Asymmetric Segregation and Polarized Redistribution of Pole Plasm During Early Cleavages in the Tubifex Embryo: Role of Actin Networks and Mitotic Apparatus: (Tubifex/cleavage/pole plasm/redistribution/cytoskeleton).

In the precleavage zygote of Tubifex, pole plasm, which is yolk-free cytoplasm, is located at the animal and vegetal poles. The present study describes the fate and localization pattern of the pole plasms in embryonic development of Tubifex. The process of pole plasm localization during cleavage stages is comprised of three steps. The first step is asymmetric segregation which results in bipolar localization of pole plasm masses in the D-cell of the 4-cell embryo. The spatial organization of pole plasm at this stage depends on F-actin but not on microtubules. The second step is the redistribution of the vegetal pole plasm toward the animal pole and its unification with the animal pole plasm. These give rise to localization of unified pole plasm at the animal side (i.e. future dorsal side of the embryo) of the D-quadrant. The polarized redistribution is sensitive to colchicine and topographically related to the mitotic apparatus located at the animal pole of the D-cell. Electron microscopy shows the association with astral microtubules of constituents of pole plasm, suggesting the involvement of astral microtubules in cytoplasmic movement which gives rise to redistribution.
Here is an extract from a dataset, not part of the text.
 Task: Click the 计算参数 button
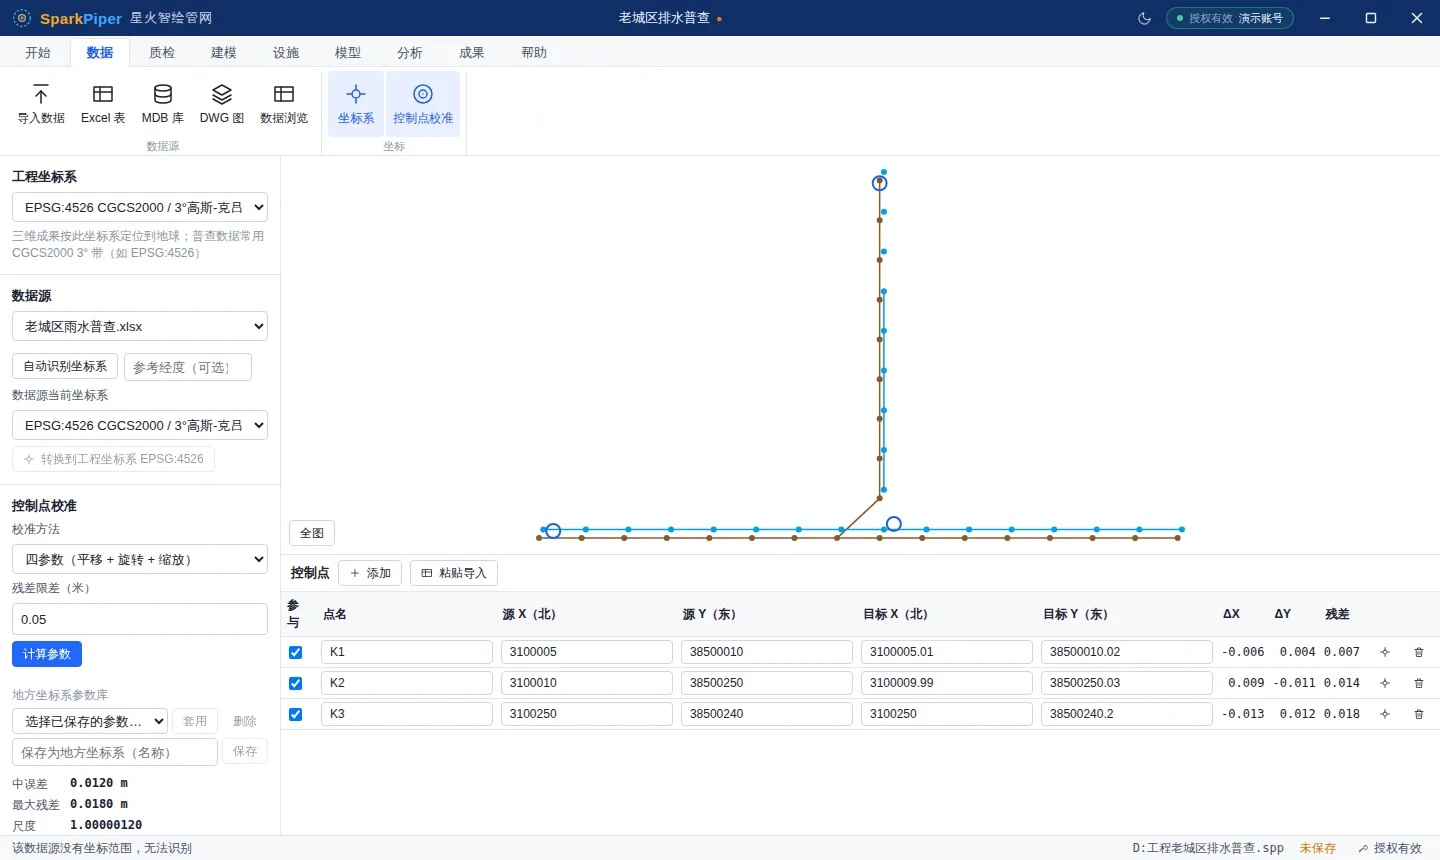(x=47, y=654)
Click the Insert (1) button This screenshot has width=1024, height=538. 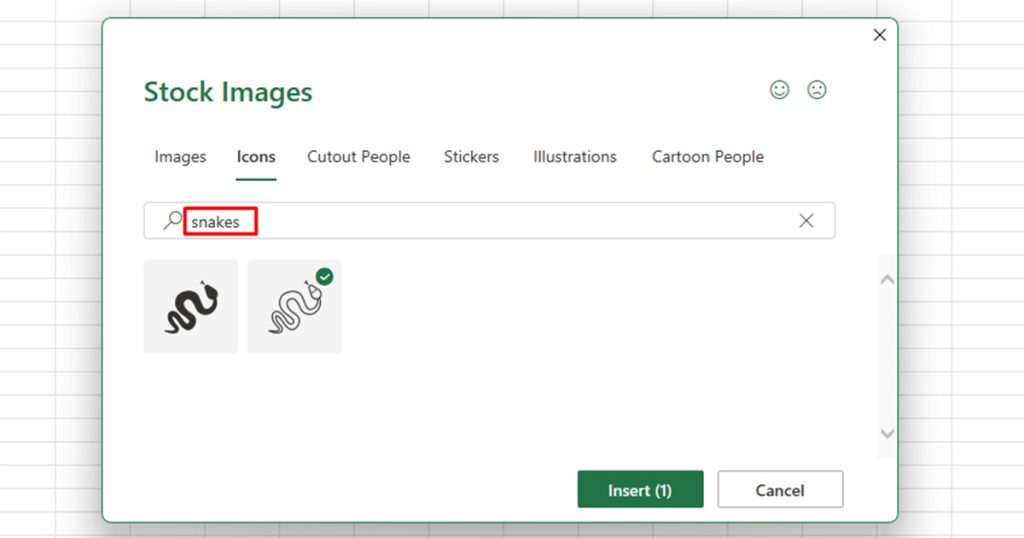640,490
In addition, centrifuge experiments suggest that the directional information for this polarized redistribution may be provided by some cytoplasmic organizations which are resistant to centrifugal force. The last step of the localization process is partitioning of unified pole plasm into two micromeres 2d and 4d. The spatial organization of pole plasm at this stage depends on microtubules but not on F-actin.